Everyone seems rather confused.
Now, Dave, Dave my man, I’m not going to get into it with you over your claims that there is no such thing as the wage gap or rape culture. Let’s agree to disagree. I’m not interested in dating you (nothing personal, Dave) so our political differences hopefully won’t get in a the way of a little intellectual discussion. I am concerned about your interpretation of the “Red Pill.” You claim that the Red Pill is a ‘philosophy’ ‘which aims to point out how derogatory, hypocritical and vindictive third-wave feminists can be.’ Is it, Dave? Is it? Or is it PUA-speak for disregarding women’s wishes on the dating scene? You see, I’m a bit concerned that you both dismiss the existence of rape culture and then use the language of one of its strongest proponents. I’m also unclear on what’s ‘derogatory’ about women asking to be paid the same as men, not raped, and given equal civil liberties.
One much-praised commenter points out:
“If you disagree that rape and being paid less are problems, then you aren’t qualified to date. You’re probably not qualified to be in the presense of a woman, but something tells me your attempts at dating haven’t gone very well because you’re spending too much time on the Red Pill subreddit being convinced that women are out to get your money and children, of which you have neither.”
I’m afraid, Dave, I rather take his point.
But I’ve got distracted, Dave. I’ve done that thing you hate! I’ve made a comment critical of your sincerely-held belief that feminism is out.to.get.you. I know I’m not going to talk you out of that. So let’s move on.
My real problem, Dave old pal, my real problem with your op-ed – which is so middle-of-the-road MRA PUA that there was almost nothing in it to stimulate me to reply apart from this – is this little gem you have left at the end:
“Maybe one day, men and women will stop trying to eliminate the lines between us and realize it’s the differences between the sexes that make romance, family and love an enjoyable experience.”

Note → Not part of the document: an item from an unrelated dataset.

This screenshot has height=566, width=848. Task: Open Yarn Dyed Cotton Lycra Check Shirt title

Now Dave, dear, sweet Dave, I don’t want to shock you, and I hope you’re sitting down, but I feel obliged to tell you that there is such a thing as same-sex love, sex and romance. I know! Hard to believe. Also – now I only speak for myself here – but when choosing a romantic partner, chromosomal makeup isn’t my only criteria. Now, I may be crazy. Perhaps all other humans date by choosing someone who is as diametrically opposed from them as possible on the gender scale. But I’m not so sure. I know two rather lovely ladies who manage to have a very enjoyable romantic and family experience without any difference between the sexes. I know! It sounds mad, Dave. But I tell you I saw it with my own two eyes.

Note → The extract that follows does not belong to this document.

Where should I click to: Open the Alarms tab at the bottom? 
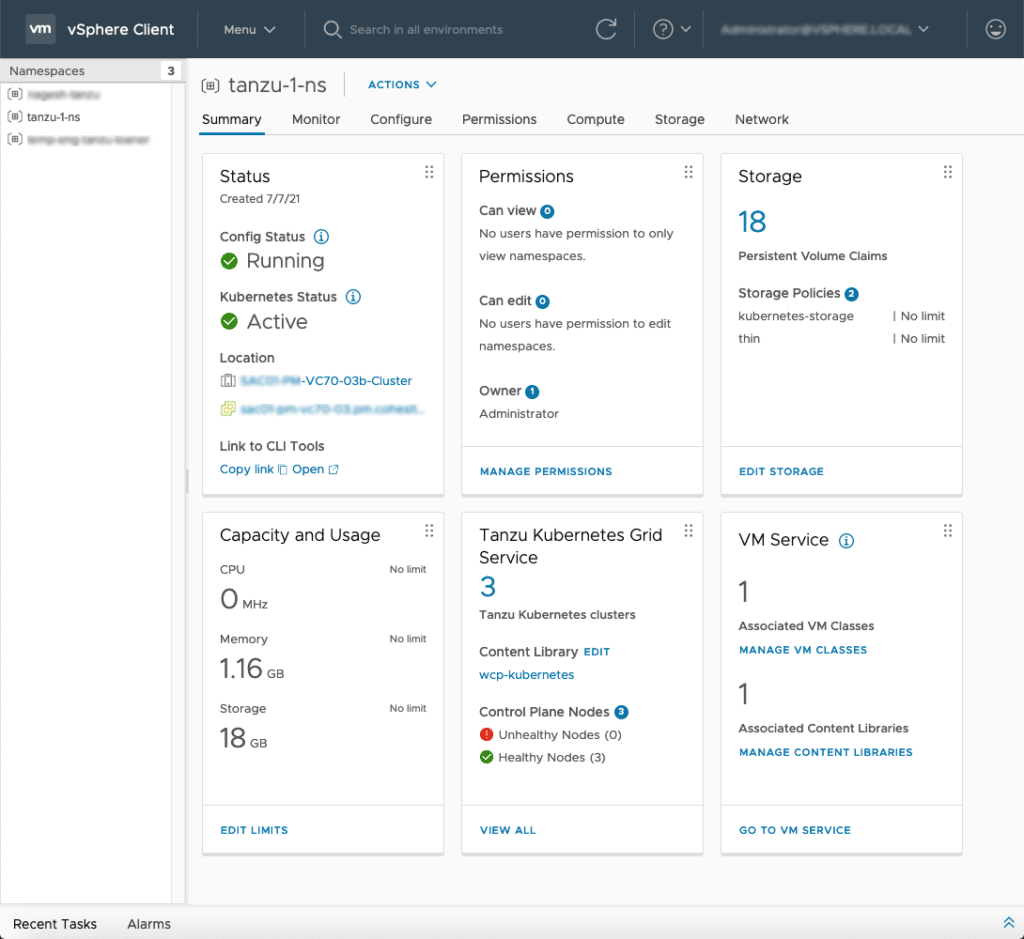pyautogui.click(x=148, y=923)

Dave, Dave my old buddy my old pal, you’re so right. You will never date a feminist. You say it’s because of people who are ‘more loyal to their gender’ than to their partner. I’m afraid, I think the person who is wedded to their gender is you. To that, and a bizarre idea of worldwide heterosexuality and binary and diametrically opposed gender identity.

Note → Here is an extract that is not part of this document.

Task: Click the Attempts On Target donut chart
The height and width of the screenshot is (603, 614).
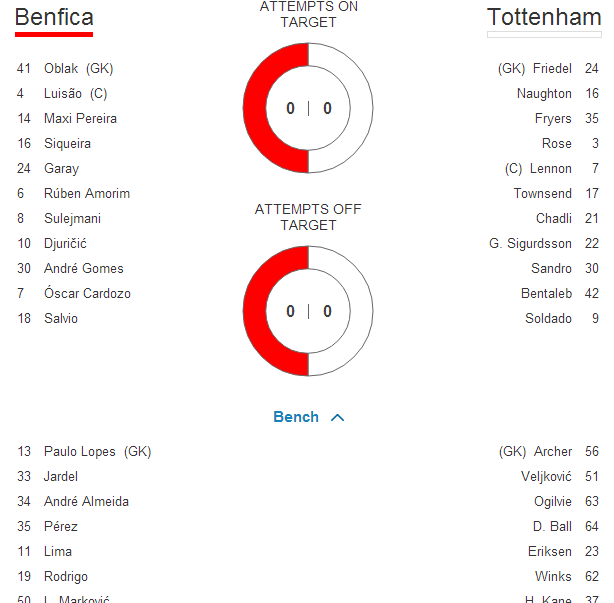Action: point(308,108)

The Red Pill isn’t real, Dave. The Matrix is a movie. Women are people, human beings, just like you. Some of them like women, some of them like men. Some of them are feminists, some of them are not. Some say they are not, but fundamentally believe in the radical notion that they are humans like you, deserving of the same love, respect and dignity. Love isn’t about being opposites on a sex or gender binary. Love isn’t about people fitting into cookie-cut roles. Women don’t hate men. Sometimes they point out systemic oppression, and that’s not fun to hear about. Sit yourself down and listen to some Beyoncé. Feminists – women – like love, sex and romance just as much as the next guy. But I think it’s right you’ve decided not to date feminists. We’ll try to get through it. I’m afraid it says more about you than about feminists that you’re afraid of dating someone who considers themselves your social, political and economic equal.